- US lawmakers are seeking to pass the Clarity Act before the midterm elections this year.
- The dispute over stablecoin returns remains a major hurdle in Senate talks.
- The senators also expressed that the risk of delay pushes the timeline for cryptocurrency regulation in the US beyond 2030.
US lawmakers have warned that the window for action on the Crypto Clarity Act is closing quickly. The proposed “Clarity Act” is now at the heart of this urgency. Supporters say it could determine how digital assets are regulated in the United States for years to come.
Cynthia Loomis has taken a strong stance on the issue. She said Congress must approve the bill within this year.
Clarity Act deadline closing quickly?
Senator Lummis said failure to act now will result in delays until at least 2030. She described now as a “critical” time for the country’s financial future. She spoke at a time when legislative priorities are likely to change ahead of the midterm elections in November.

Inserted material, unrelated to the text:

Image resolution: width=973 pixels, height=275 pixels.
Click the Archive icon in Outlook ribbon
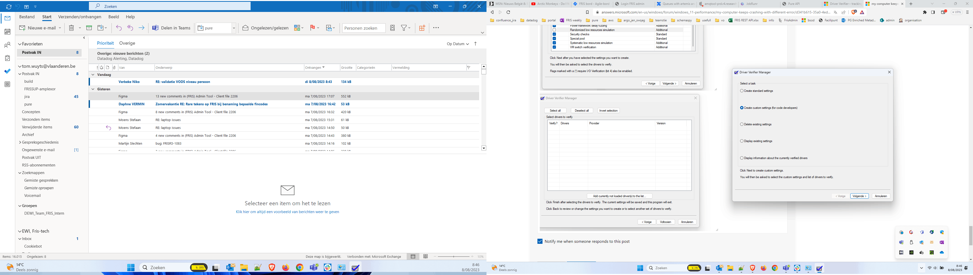click(89, 28)
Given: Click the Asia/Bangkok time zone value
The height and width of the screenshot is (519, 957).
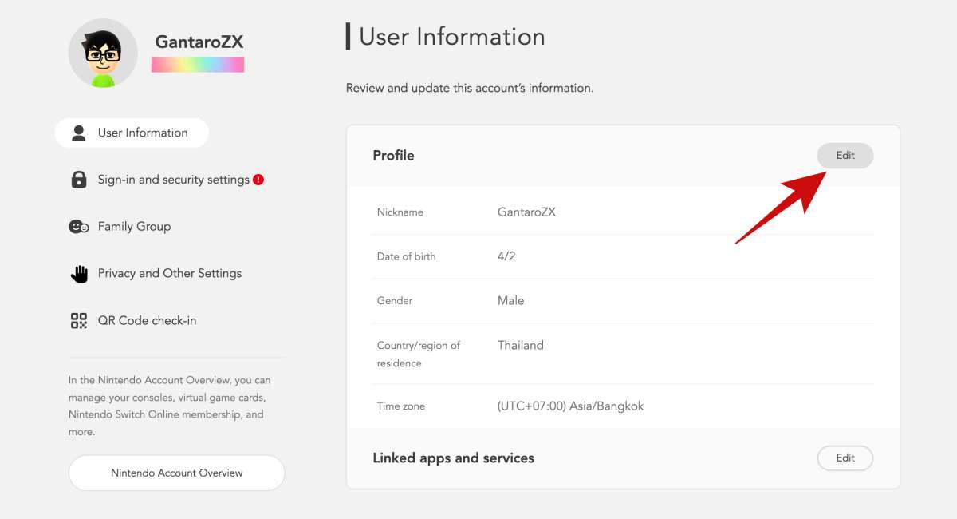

The recent administration has alienated the digital asset industry. It is time to welcome them home with clear rules of the road.
Pass the Clarity Act.
– Senator Cynthia Lummis (@SenLummis) April 12, 2026
The Clarity Act attempts to draw clearer lines between regulatory agencies such as the US Securities and Exchange Commission and other agencies. Industry officials believe this kind of clarity can help companies act with more confidence. It can also stimulate investment and innovation within the country.
The bill has support outside the US Congress. David Sachs also called on lawmakers to act quickly. He asked the Senate Banking Committee to advance the legislation without delay. He also reiterated the possibility that Donald Trump could eventually sign the bill into law if it reaches his desk.
Many figures from the cryptocurrency industry have also supported the effort. Dixon said clear regulations would benefit users and builders alike. He said regulatory confirmation would allow companies to plan long-term operations and give consumers better protection. Meanwhile, some previous critics have taken a different stance.
Brian Armstrong had previously withdrawn his support for the bill. But he recently stated that the timing of the organization now makes sense. Paul Grewal, his firm’s chief legal officer, said the bill could soon enter the review stage within the Senate Banking Committee.
Despite the support, one of the main issues is the handling of stablecoin returns. This indicates whether companies can offer returns to users who own stablecoins.
The debate has been divided encryption Companies from traditional banks. As cryptocurrency companies aim for flexibility, banks have raised concerns about risks to lending and financial stability. Scott Besant did not discuss this issue. He attacked industry voices opposing the bill and reiterated that clear legislation is necessary. He said that many cryptocurrency companies have already moved their operations to areas with specific rules, such as Abu Dhabi and Singapore. strong Systems It could bring this activity back to the United States. Another source of complexity is political differences.
Some lawmakers have raised concerns that support for the bill in the Senate could be affected by potential conflicts related to cryptocurrency projects linked to Donald Trump. And there is the fact that the time pressure remains relentless.
In July 2025, the bill passed the House of Representatives with bipartisan support. But it has stopped since he sat in the Senate. There were deadlines that did not move forward, pushing back the schedule each time. Lawmakers are now watching the calendar closely. If the bill does not move forward by May, its chances of passing this year could decline sharply. The upcoming election cycle could shift attention away from cryptocurrency regulation and toward campaign priorities.